** Directions **
Using the string "agent" as the key, pull each matching line out of the records below.

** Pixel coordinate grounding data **
=== Begin Enclosure ===

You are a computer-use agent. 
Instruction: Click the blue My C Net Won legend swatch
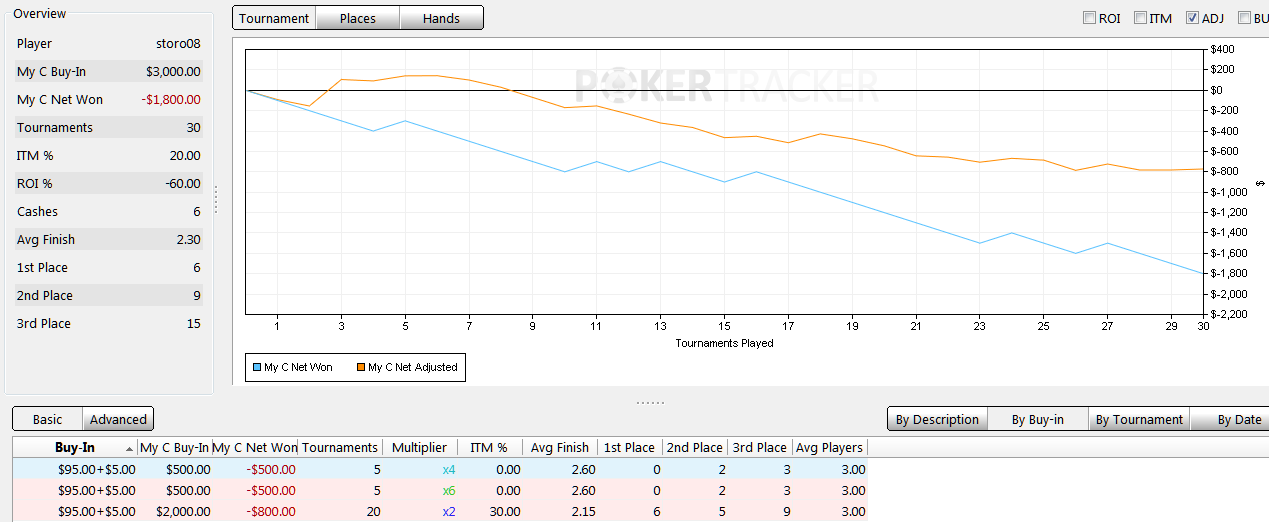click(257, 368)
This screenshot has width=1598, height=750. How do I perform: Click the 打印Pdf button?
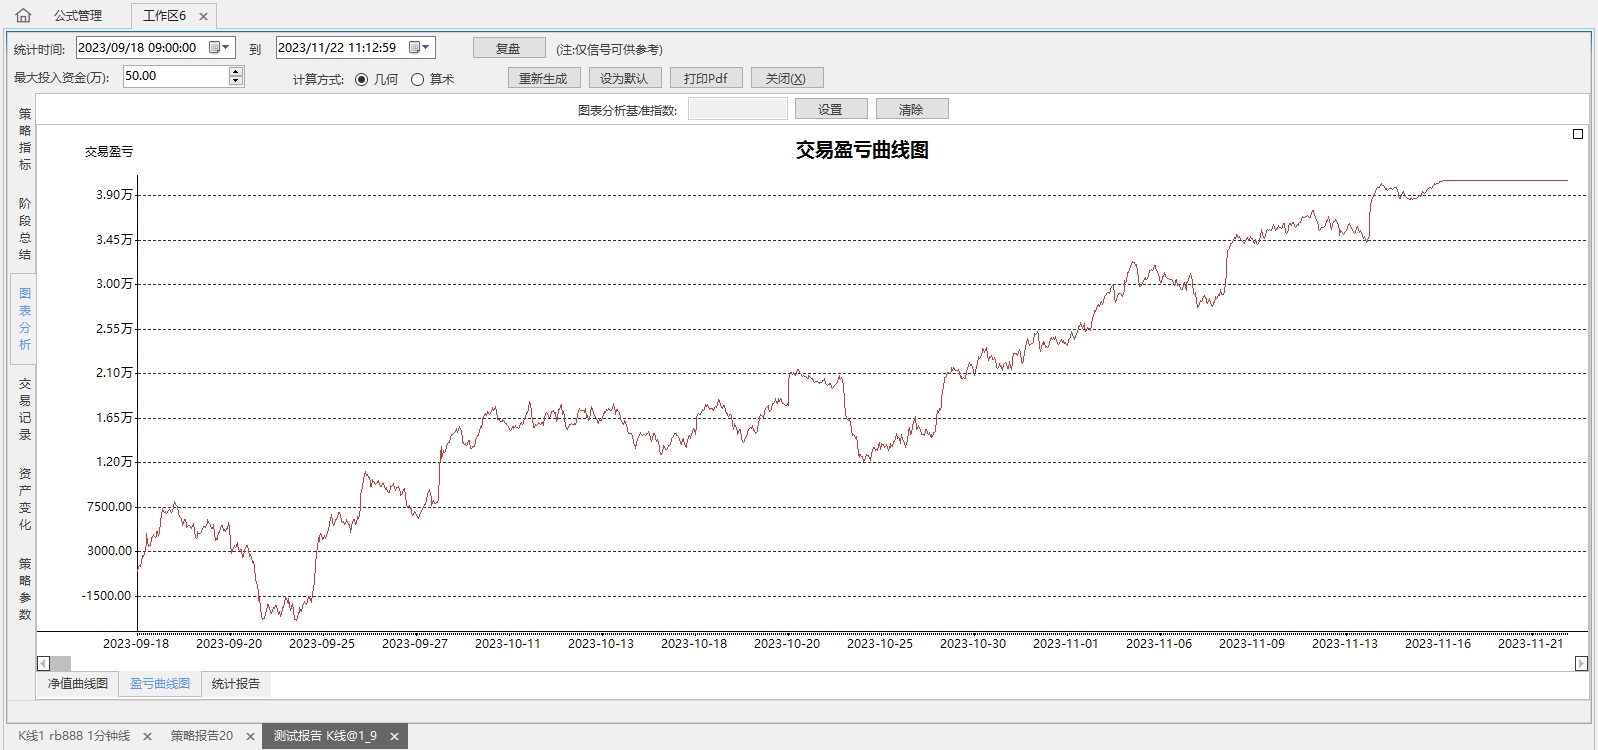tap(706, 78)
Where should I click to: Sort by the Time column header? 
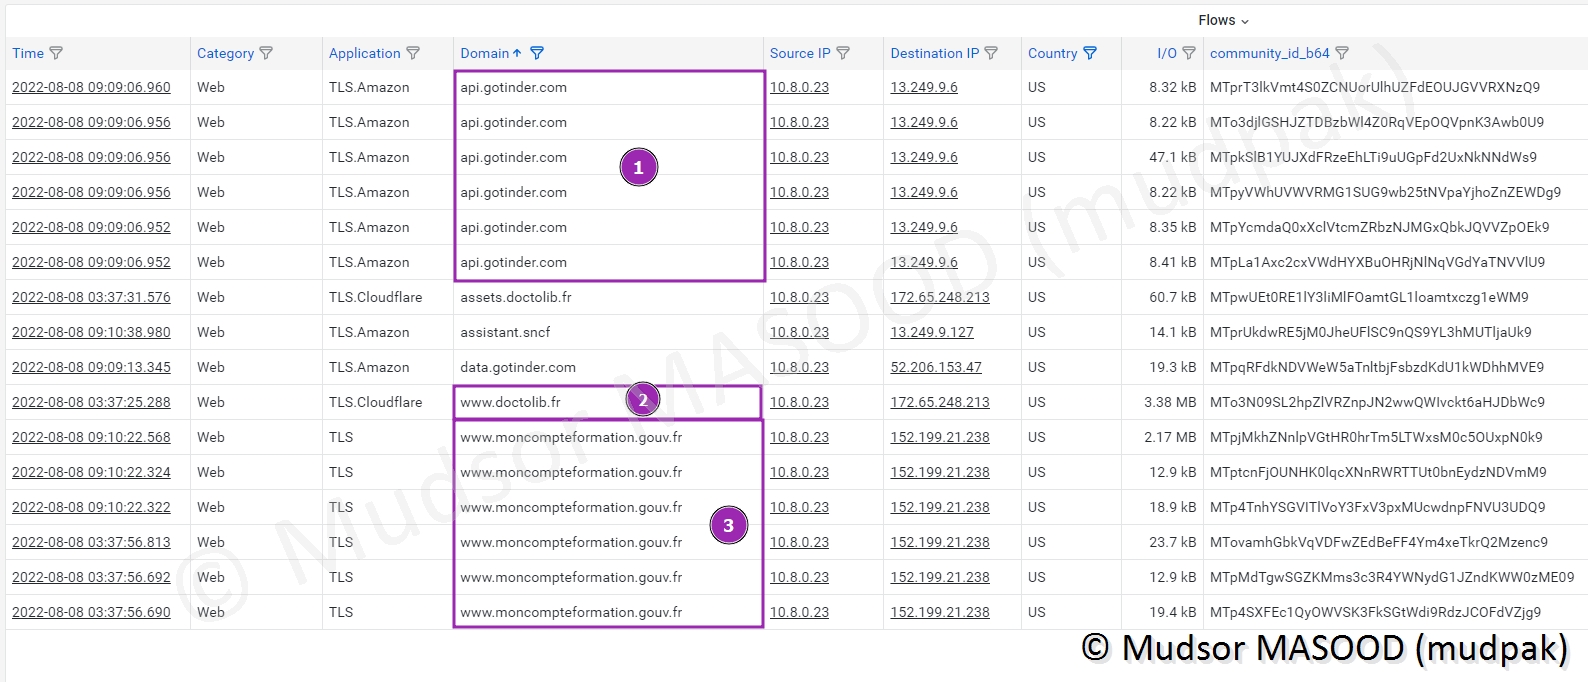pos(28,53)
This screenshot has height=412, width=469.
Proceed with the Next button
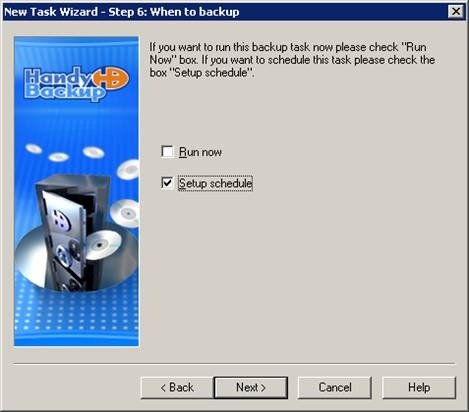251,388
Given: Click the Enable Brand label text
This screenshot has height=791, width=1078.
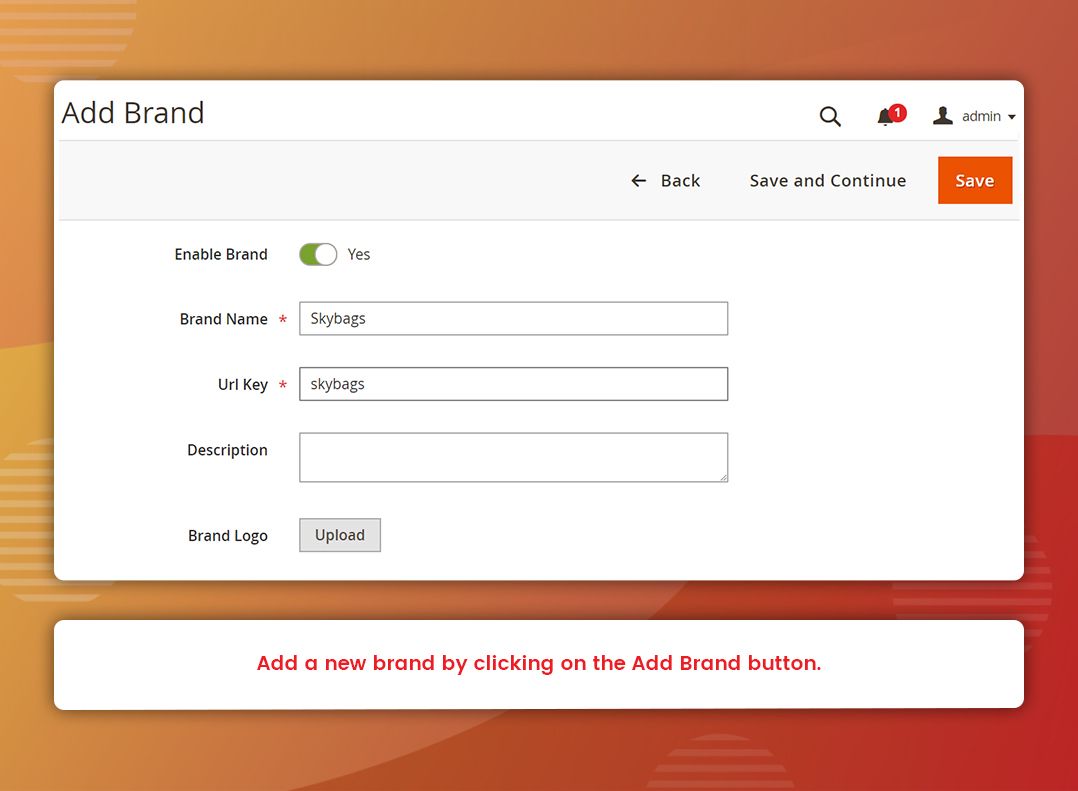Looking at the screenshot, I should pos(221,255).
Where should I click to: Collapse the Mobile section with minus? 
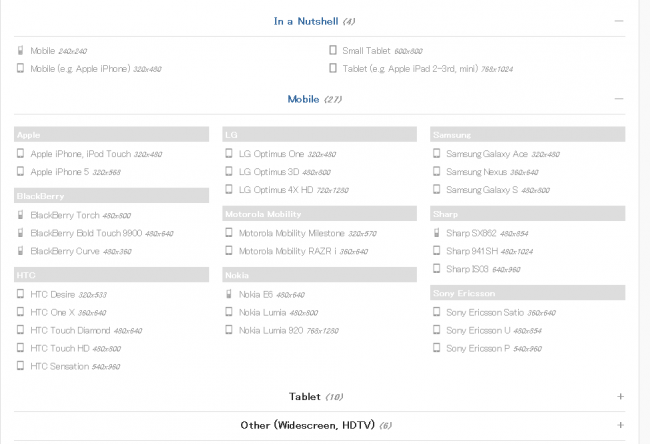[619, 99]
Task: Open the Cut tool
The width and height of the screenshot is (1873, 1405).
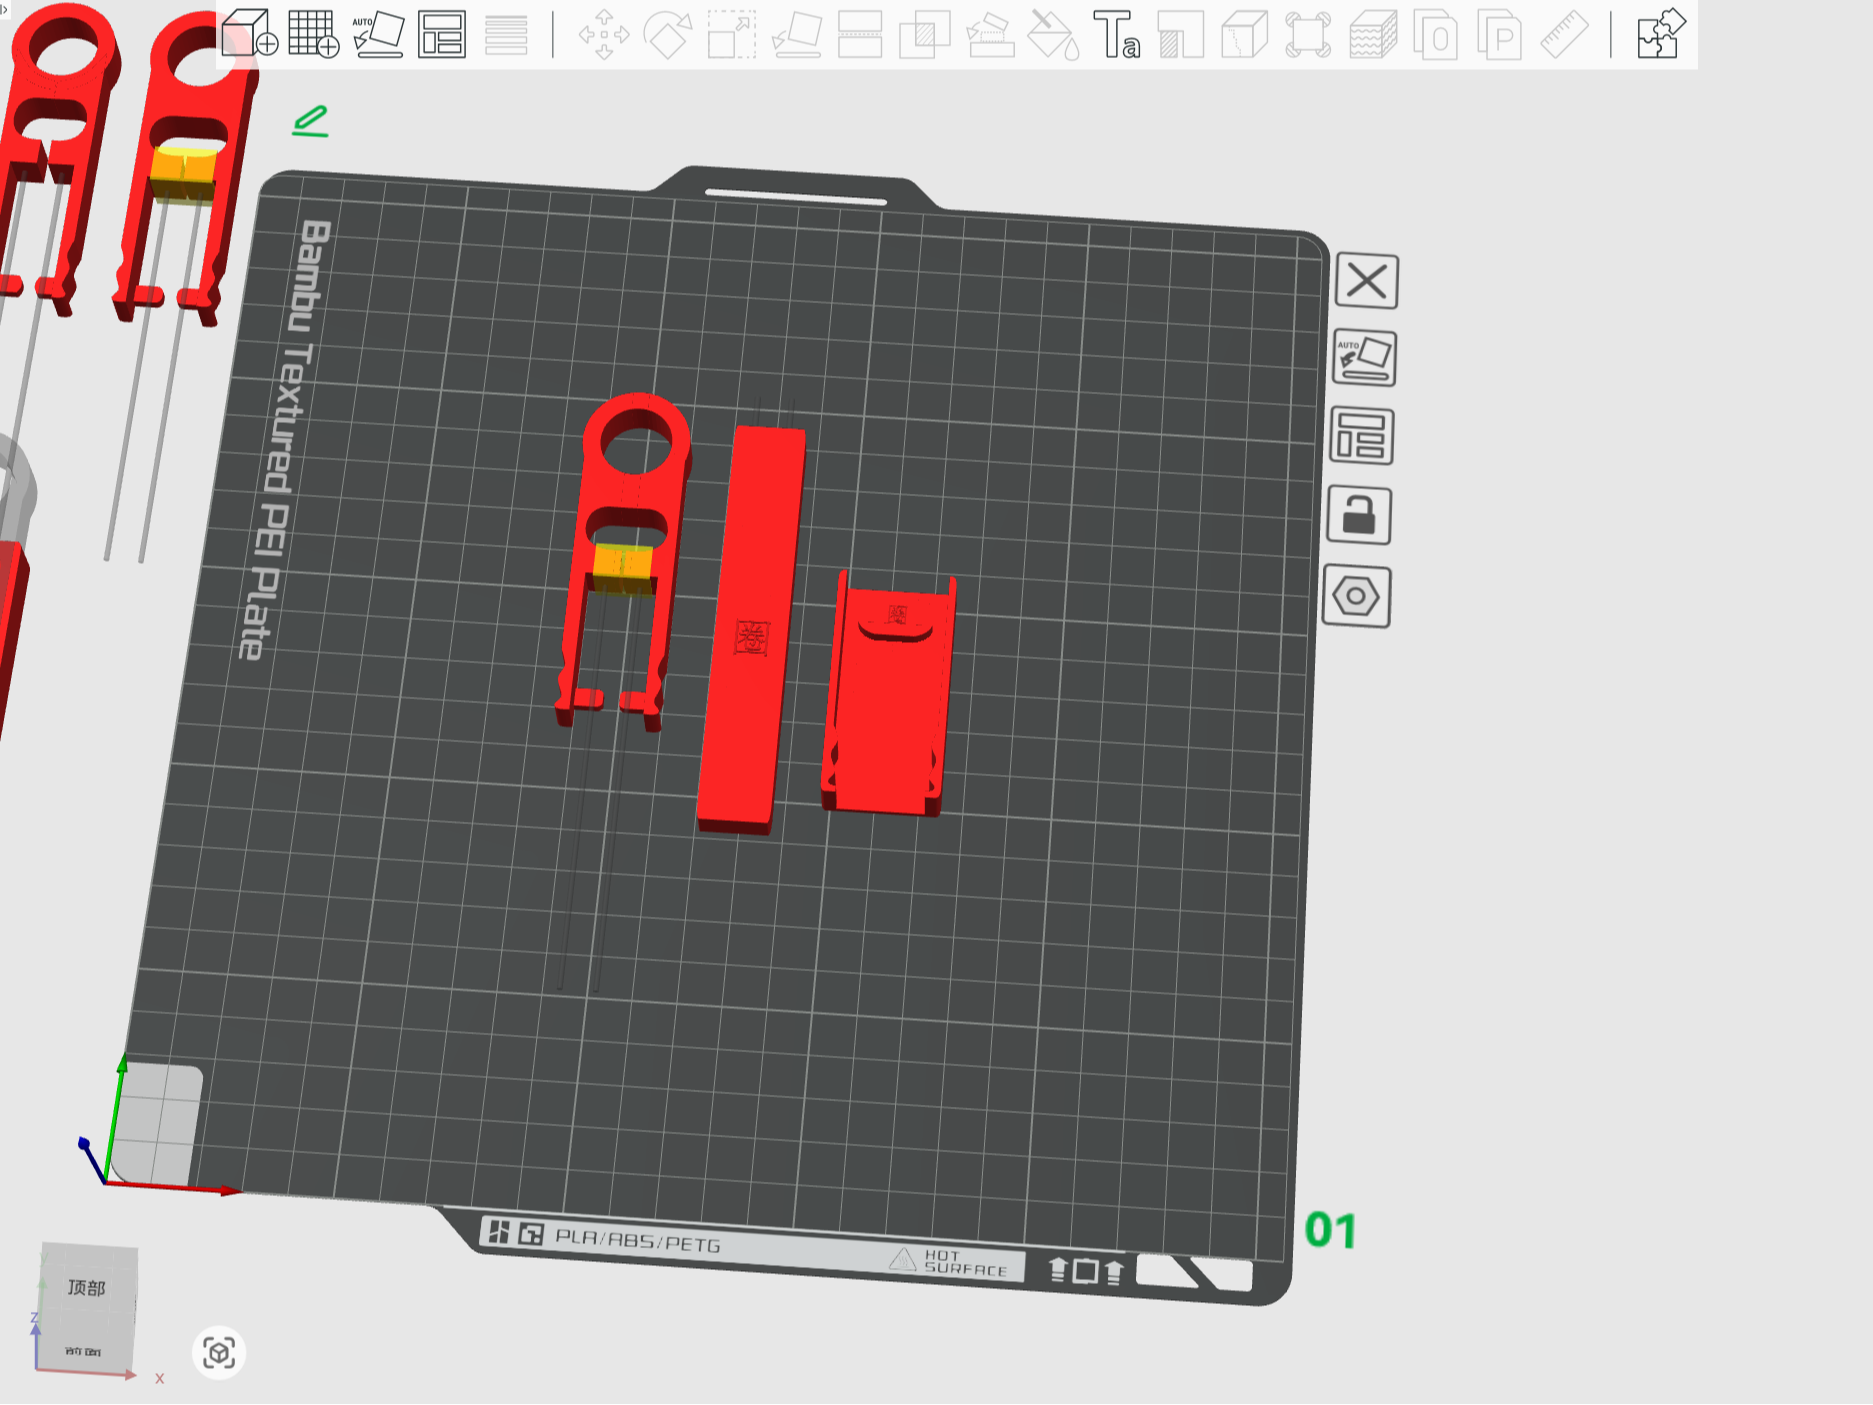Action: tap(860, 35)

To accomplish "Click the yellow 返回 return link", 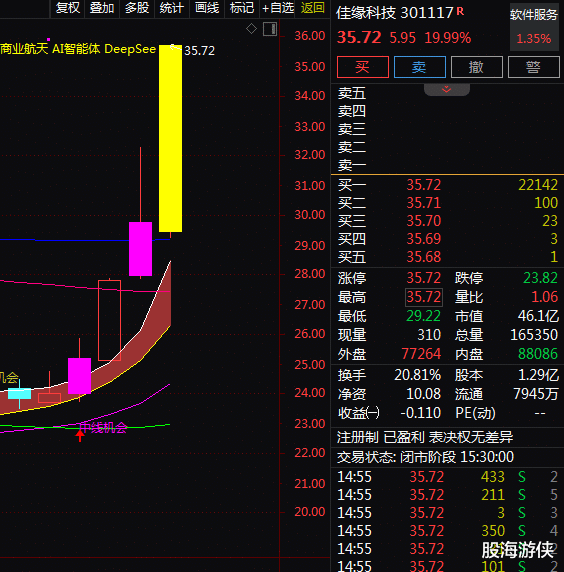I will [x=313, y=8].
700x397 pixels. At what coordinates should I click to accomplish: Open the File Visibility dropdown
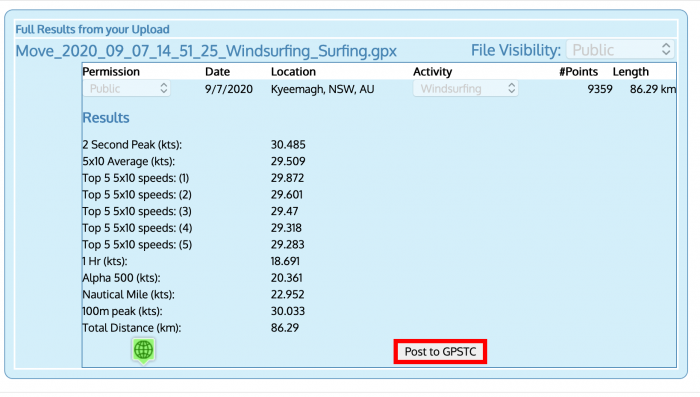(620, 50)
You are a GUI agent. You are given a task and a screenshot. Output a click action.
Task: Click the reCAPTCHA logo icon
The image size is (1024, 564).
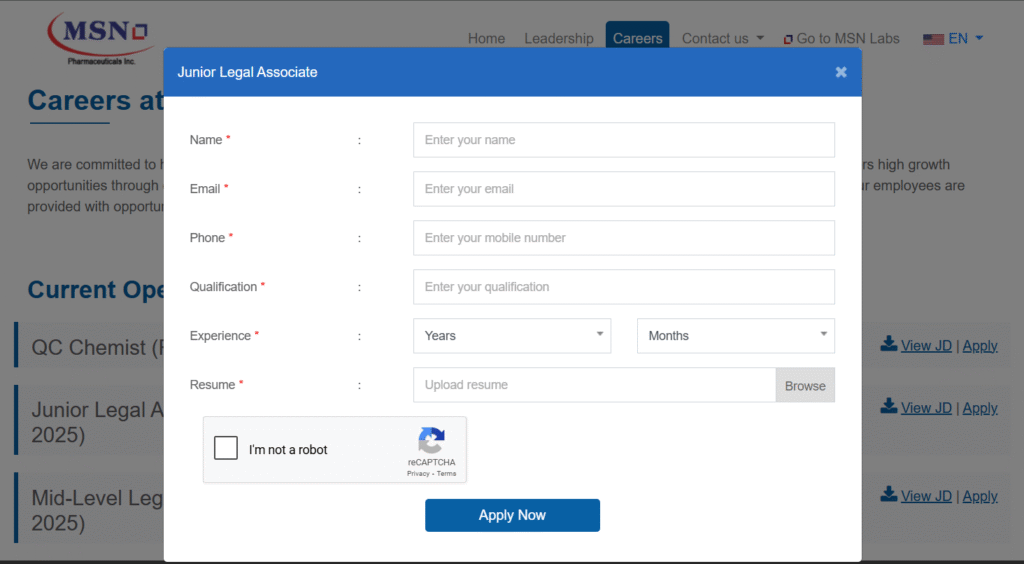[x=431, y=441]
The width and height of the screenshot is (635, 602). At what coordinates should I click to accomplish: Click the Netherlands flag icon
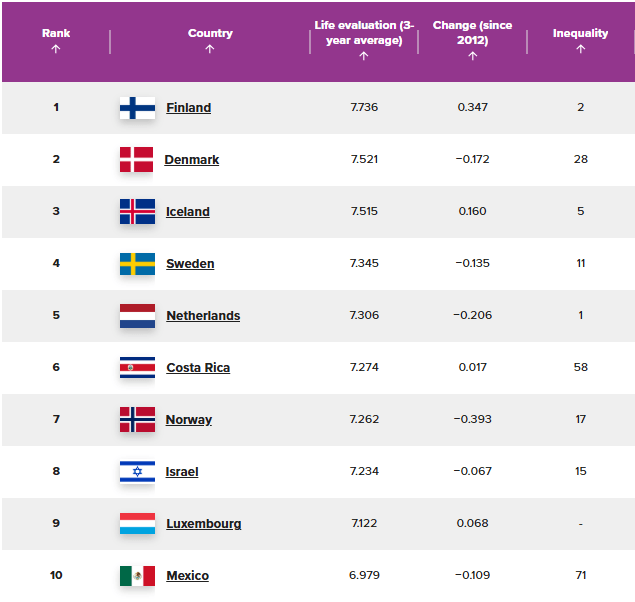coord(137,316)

=== End Enclosure ===

** Response to the exercise **
You are a computer-use agent. 
You are a GUI agent. You are given a task and a screenshot. Output a click action.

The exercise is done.